PROVIDED RECORDS =

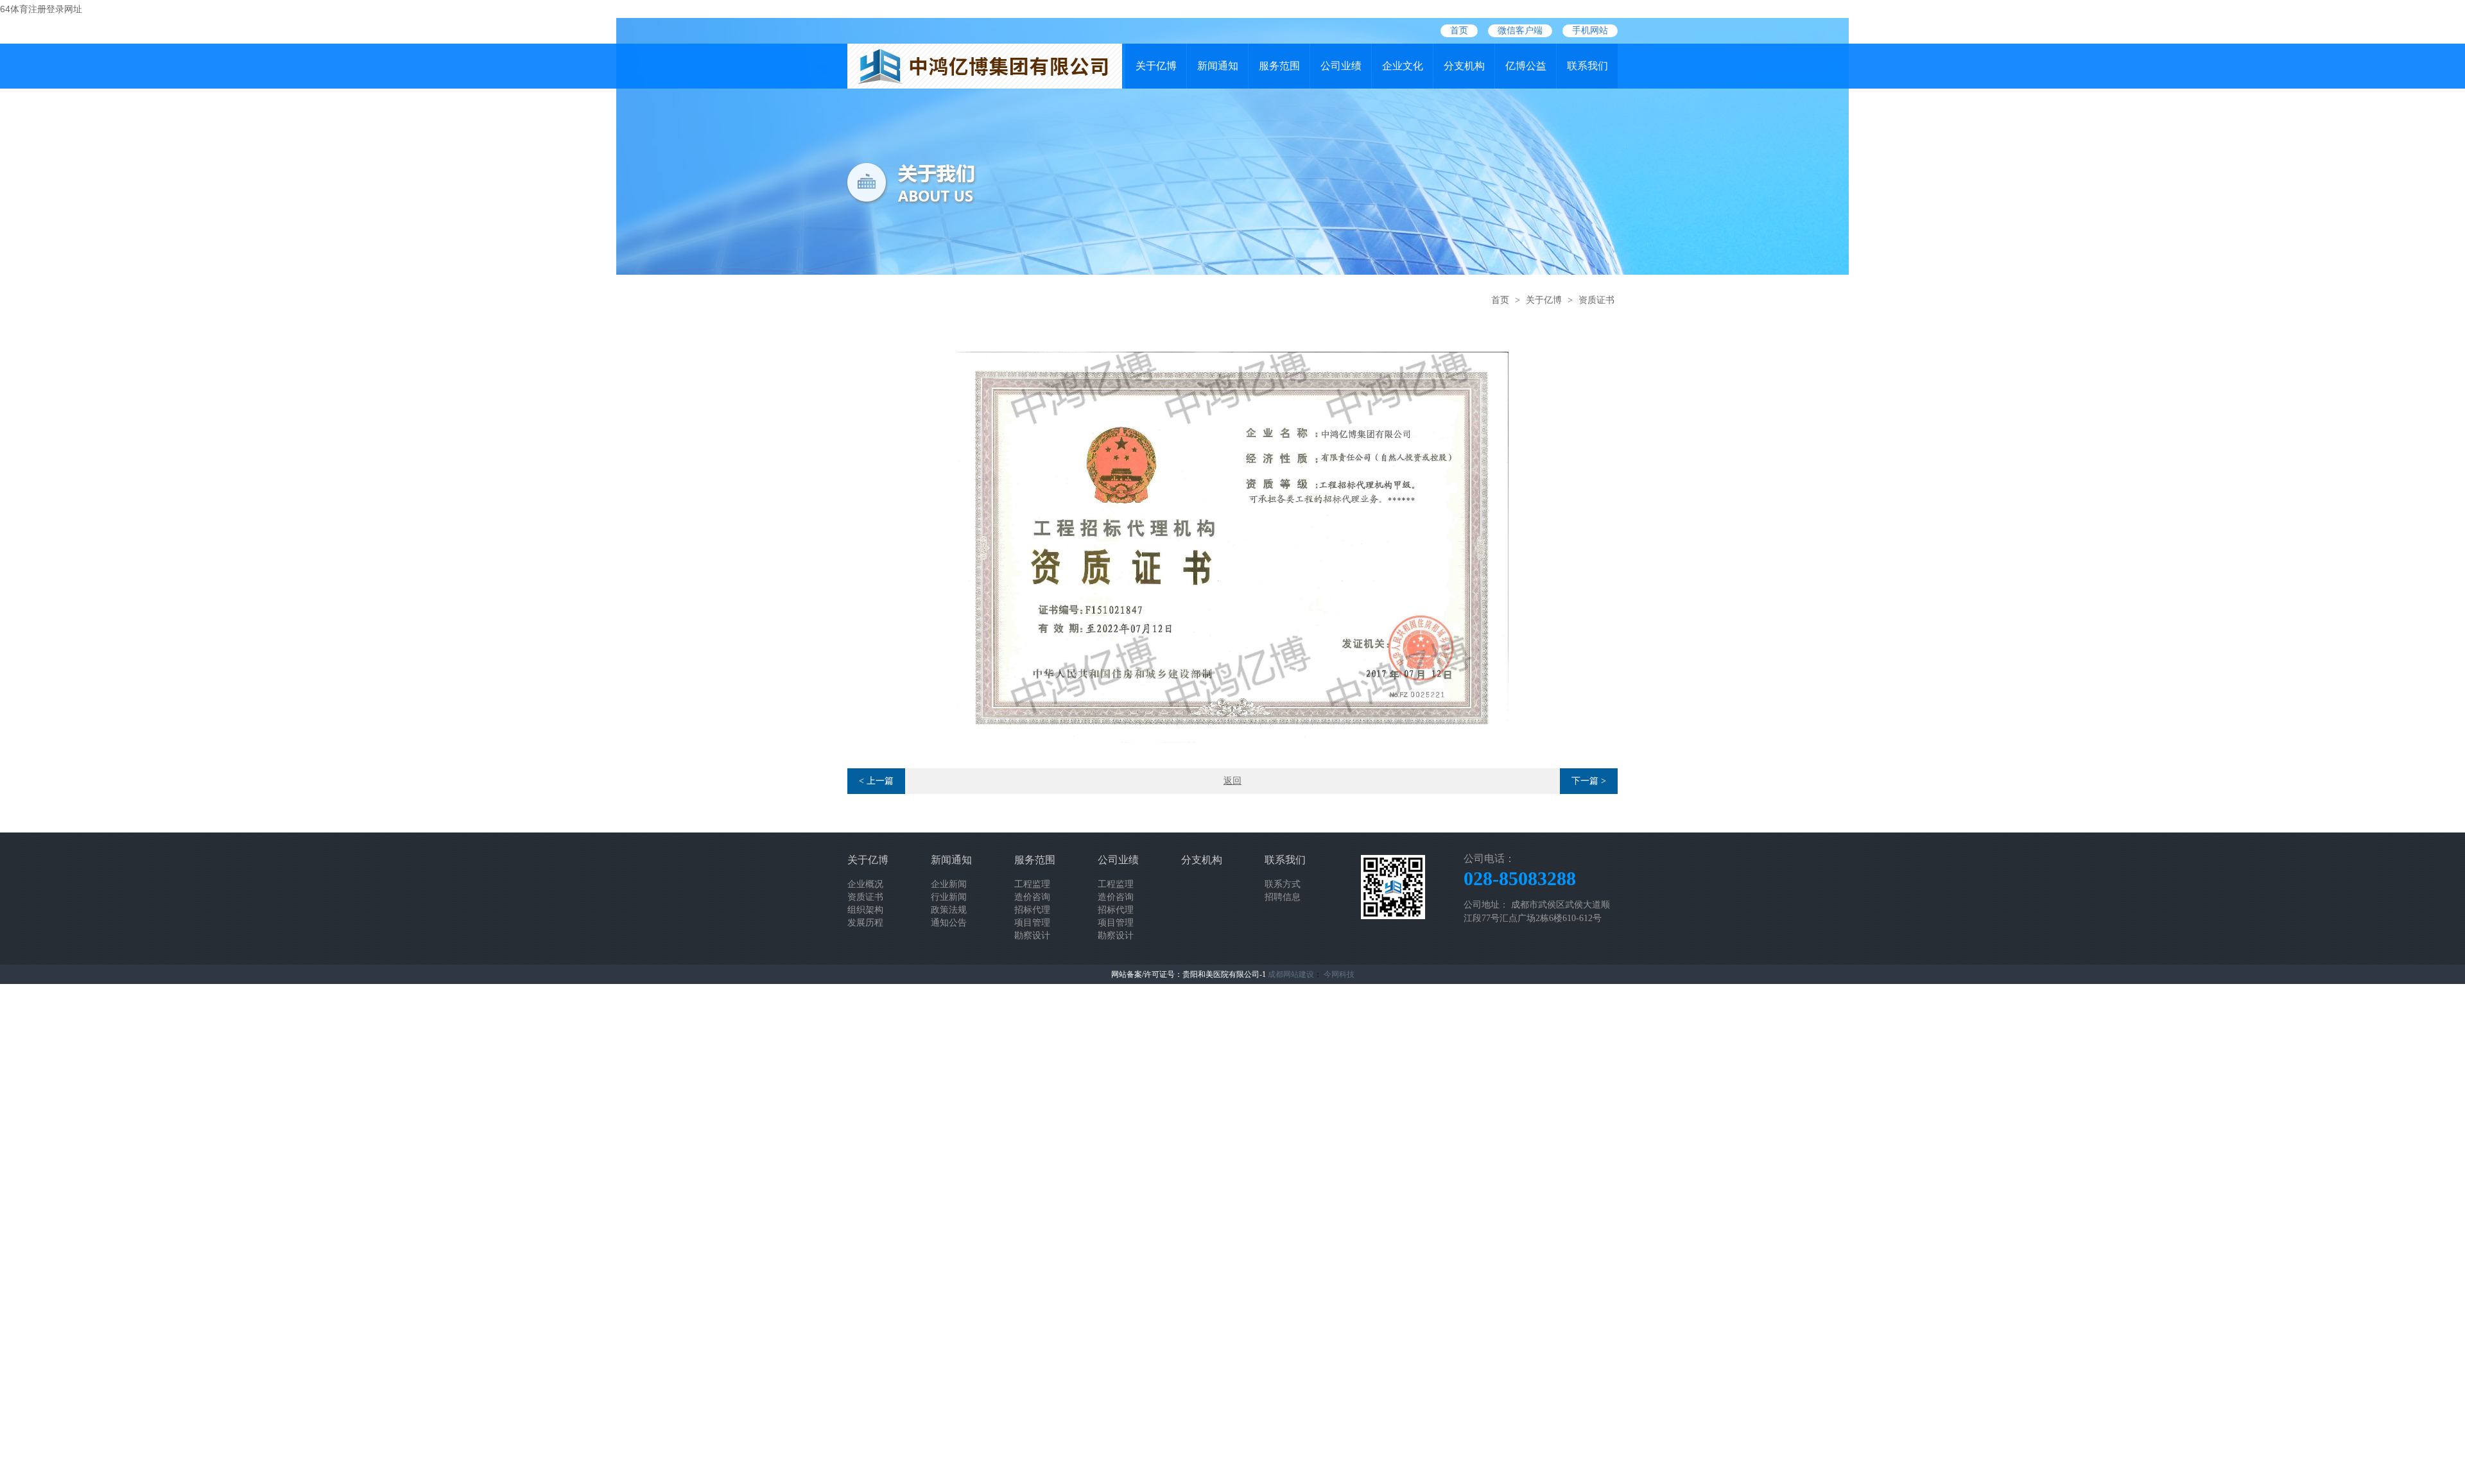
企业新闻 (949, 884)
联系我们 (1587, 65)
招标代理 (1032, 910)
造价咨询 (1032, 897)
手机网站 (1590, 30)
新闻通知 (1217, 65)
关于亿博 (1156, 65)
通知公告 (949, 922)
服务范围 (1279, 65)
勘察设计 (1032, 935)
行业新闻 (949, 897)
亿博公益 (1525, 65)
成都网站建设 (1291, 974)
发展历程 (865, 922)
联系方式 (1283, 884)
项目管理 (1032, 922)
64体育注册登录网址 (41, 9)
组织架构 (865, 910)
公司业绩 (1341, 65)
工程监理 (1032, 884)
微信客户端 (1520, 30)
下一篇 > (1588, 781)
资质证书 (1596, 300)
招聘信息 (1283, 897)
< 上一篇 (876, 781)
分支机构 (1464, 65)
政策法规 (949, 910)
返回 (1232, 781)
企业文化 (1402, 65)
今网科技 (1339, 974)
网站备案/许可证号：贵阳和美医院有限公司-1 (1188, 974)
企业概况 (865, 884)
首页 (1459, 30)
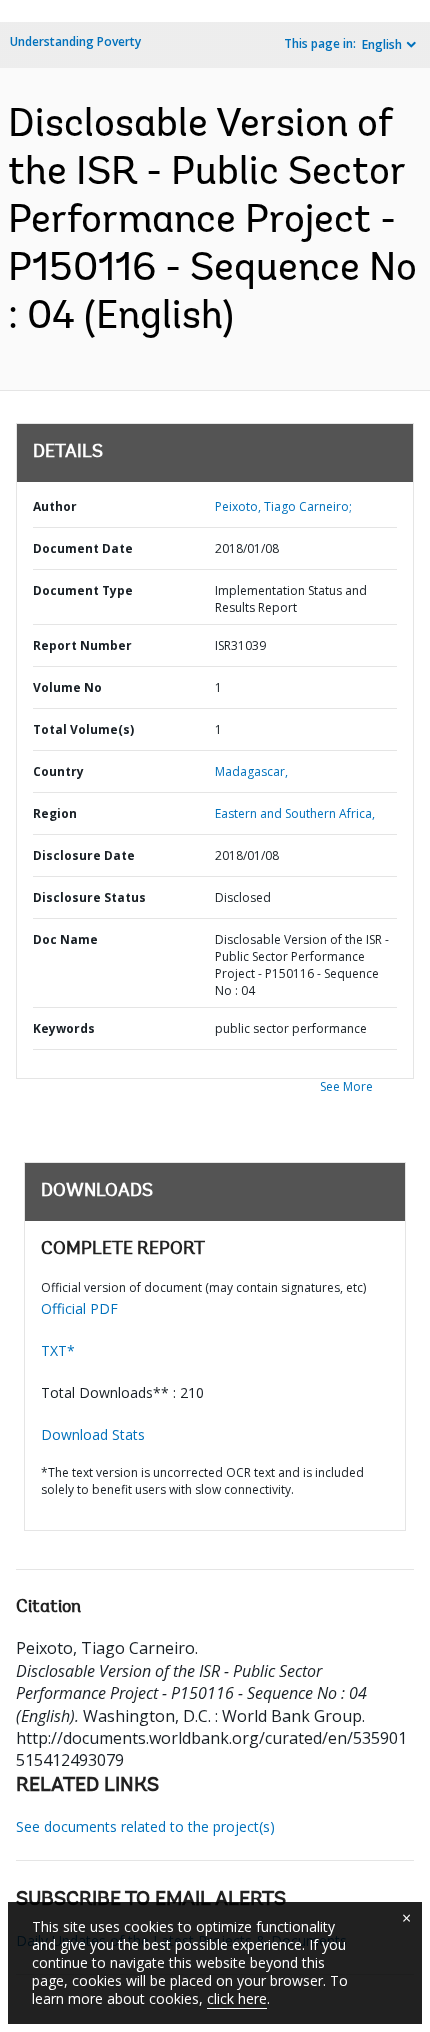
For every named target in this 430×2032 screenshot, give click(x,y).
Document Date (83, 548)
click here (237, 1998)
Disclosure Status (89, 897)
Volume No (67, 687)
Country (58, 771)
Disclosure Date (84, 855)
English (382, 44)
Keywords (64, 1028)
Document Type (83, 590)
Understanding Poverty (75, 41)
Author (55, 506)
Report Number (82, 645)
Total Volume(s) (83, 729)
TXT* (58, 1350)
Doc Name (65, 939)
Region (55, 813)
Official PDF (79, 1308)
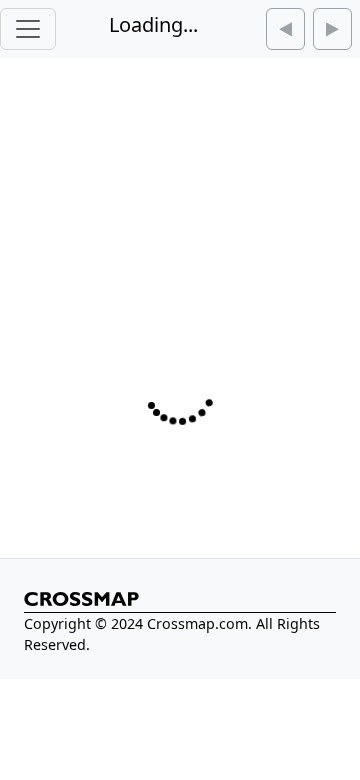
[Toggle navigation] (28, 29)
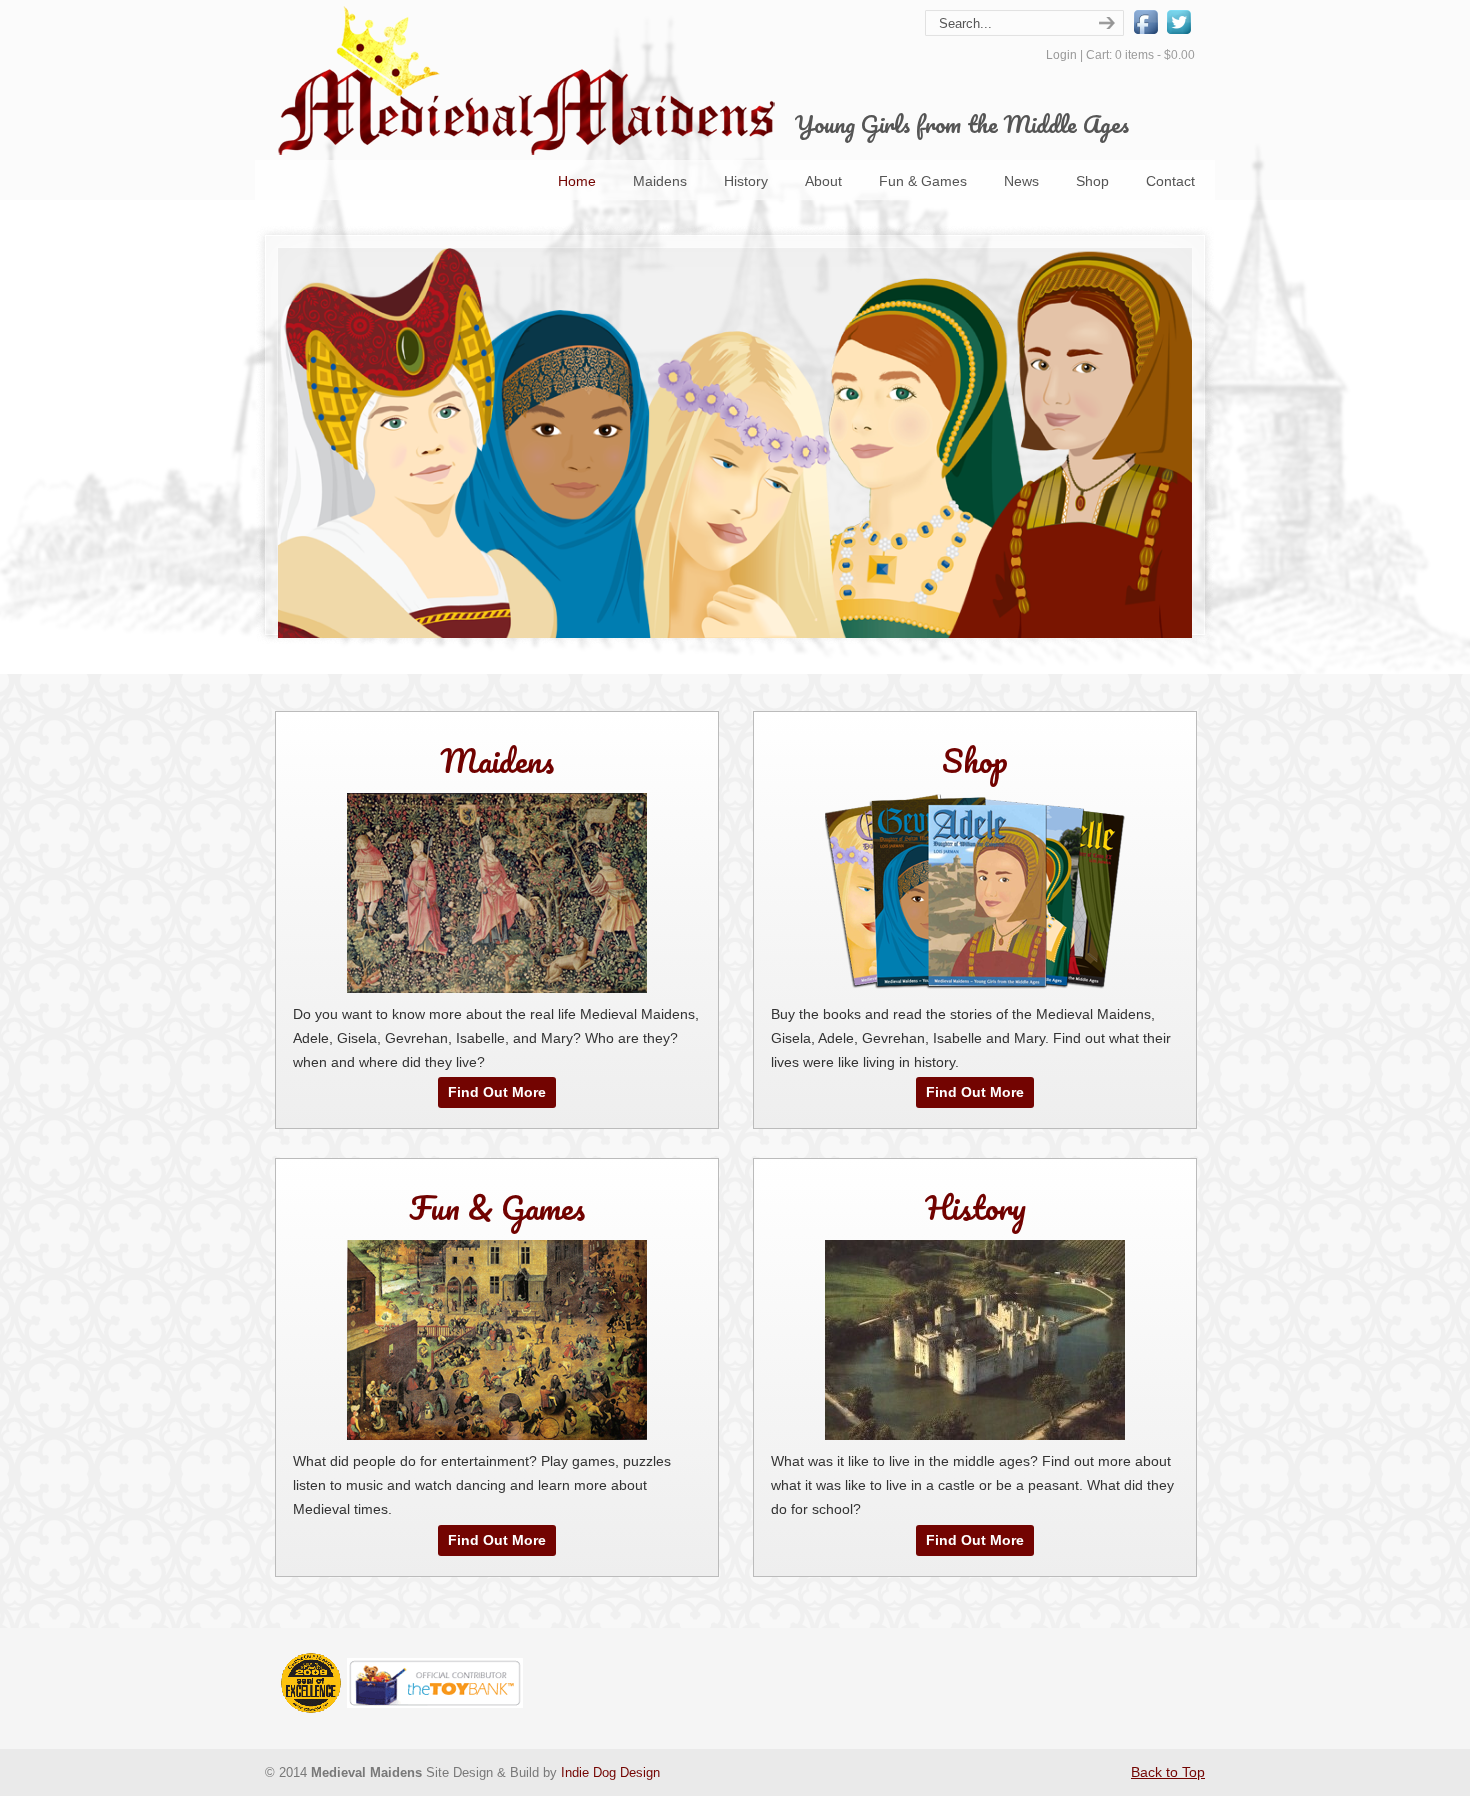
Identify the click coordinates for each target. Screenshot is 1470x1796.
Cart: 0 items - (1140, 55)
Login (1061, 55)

WHAT YOU WILL DO = How many of the lines above include the word "target"? Give that number without comment.

COMPLETED TASK = 2